La Stampa, 20 marzo 2016
L’uomo che sussurrava ai cavalli esiste davvero. Vive a Carpeneto, sulle colline del Monferrato
«Se entrega». Gustavo Daniel Prosperi lo dice con l’accento argentino guardando il cavallo, finalmente domo, negli occhi. «È la mia parola d’ordine, un verbo spagnolo: vuol dire che si è lasciato andare, che ha completamente fiducia».
L’uomo che sussurrava ai cavalli esiste davvero, è un cowboy originario di Buenos Aires, sembra uscito dalla penna di Nicholas Evans, cappello da Tex Willer, e un corpo segnato dagli incidenti sul lavoro: «Ho 2 vertebre rotte, 3 ernie del disco, naso fratturato». Venire disarcionati non è uno scherzo. Si è trasferito a Carpeneto, sulle colline del Monferrato, nel 1990 dopo aver rischiato l’ammaraggio con un C130 pieno di stalloni e gauchos: «Li importavamo dall’Argentina: una volta sull’oceano si è rotto un motore dell’aereo e il pilota ci disse: “o torniamo in Messico per ripararlo ma i cavalli moriranno, oppure proviamo a proseguire con il pericolo di finire in acqua”». La scamparono, grazie a un atterraggio d’emergenza, ma Gustavo decise di fermarsi nel Paese del nonno, che era nato a Recanati, e non viaggiare più.

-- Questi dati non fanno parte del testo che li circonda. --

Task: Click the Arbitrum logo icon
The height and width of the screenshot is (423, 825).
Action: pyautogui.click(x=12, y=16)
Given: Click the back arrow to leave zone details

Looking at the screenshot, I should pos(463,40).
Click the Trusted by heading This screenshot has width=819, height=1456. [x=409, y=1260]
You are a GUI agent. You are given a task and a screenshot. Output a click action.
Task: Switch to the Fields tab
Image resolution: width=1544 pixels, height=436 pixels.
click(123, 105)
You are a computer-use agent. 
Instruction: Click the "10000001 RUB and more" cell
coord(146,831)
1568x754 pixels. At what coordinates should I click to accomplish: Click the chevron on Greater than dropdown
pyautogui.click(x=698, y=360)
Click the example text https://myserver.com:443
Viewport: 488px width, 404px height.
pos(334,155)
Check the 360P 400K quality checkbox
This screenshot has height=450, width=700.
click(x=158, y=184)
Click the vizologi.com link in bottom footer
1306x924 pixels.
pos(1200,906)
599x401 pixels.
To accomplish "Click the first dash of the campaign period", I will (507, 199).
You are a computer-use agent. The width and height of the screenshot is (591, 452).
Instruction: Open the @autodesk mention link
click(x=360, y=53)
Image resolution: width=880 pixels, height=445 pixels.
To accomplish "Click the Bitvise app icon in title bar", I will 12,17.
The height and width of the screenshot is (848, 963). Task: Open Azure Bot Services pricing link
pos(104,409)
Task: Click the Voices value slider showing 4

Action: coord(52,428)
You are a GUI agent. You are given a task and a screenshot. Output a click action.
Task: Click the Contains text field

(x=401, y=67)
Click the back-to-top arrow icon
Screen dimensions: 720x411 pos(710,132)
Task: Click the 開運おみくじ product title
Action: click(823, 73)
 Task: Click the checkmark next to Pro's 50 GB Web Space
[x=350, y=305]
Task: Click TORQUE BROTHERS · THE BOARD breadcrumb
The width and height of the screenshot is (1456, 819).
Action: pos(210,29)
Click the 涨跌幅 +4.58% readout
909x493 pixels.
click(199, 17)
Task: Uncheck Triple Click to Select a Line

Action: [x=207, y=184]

Oggi ha 59 anni ed è in sella da quando ne aveva 3: «Ho trattato oltre mille cavalli», da domare o con disturbi del comportamento. Una casistica in crescita per colpa, dice, di addestratori poco professionisti: «Hanno fretta di far saltare il cavallo, ma lo forzano, è lui invece che deve dettare i tempi e gareggiare solo quando è pronto, psicologicamente e muscolarmente». Altrimenti alla prima caduta può bloccarsi: «Me li portano ormai ingestibili, terrorizzati, arrabbiati». Il peggio è quando s’impennano. «Ci vuole anche un anno perché superino il trauma». Qualcuno, nel maneggio di Gustavo e della moglie Andrea Fredi – il San Marco Riding – alla fine ci resta per sempre. Come Luke, appaloosa bianca di 33 anni, colpita da una malattia rara, in gergo «il mal della luna», che l’ha resa cieca. Nel suo stesso recinto c’è Willy, quarter marrone che vive per lei: «Da subito si è dedicato a Luke: sono inseparabili, mangiano assieme e lui le fa da apripista». Le offre la coda, lei si attacca come fosse una mano, se qualcuno si accosta alla staccionata lui la protegge «e quando Willy è in scuderia, Luke nitrisce disperata, gelosa, lo chiama: credo che, in un certo senso, si amino e che questo rapporto simbiotico aiuti molto Luke a vivere meglio e più a lungo». Nonostante la malattia ha potuto persino essere montata, ma solo da Gustavo: «Le ho insegnato a percepire meglio la presenza del fantino e a rispondere ai comandi delle mani». I cavalli, specie quelli che arrivano qui (ora ce ne sono 25), sono ipersensibili: «Secondo alcuni studi sentirebbero prima ancora dei cani il terremoto». E capiscono se Gustavo ha il giusto mood: «Se sono nervoso, quel giorno non si può lavorare». È lungo e paziente il percorso terapeutico per guarire il cavallo: «Si comincia da terra: ho una sorta di transfer con loro». E ci vogliono infiniti sussurri. Parole, sguardi, tocchi. Un crescendo, scandito pure da «litigate»: «Ho avuto un caso difficile, un esemplare da salto furioso, appena sono salito mi ha disarcionato, l’ho guardato, gli ho detto “sarà la prima e ultima volta”. E così è stato». Alla fine il cavallo deve capire che «non serve ribellarsi, non deve difendersi perché nessuno gli fa del male, che il fantino è lì per rispettarlo, aspettarlo e aiutarlo a galoppare e saltare in sicurezza, ma solo quando si sentirà forte: a quel punto si diventa amici». In pratica si arrende? «No, se entrega».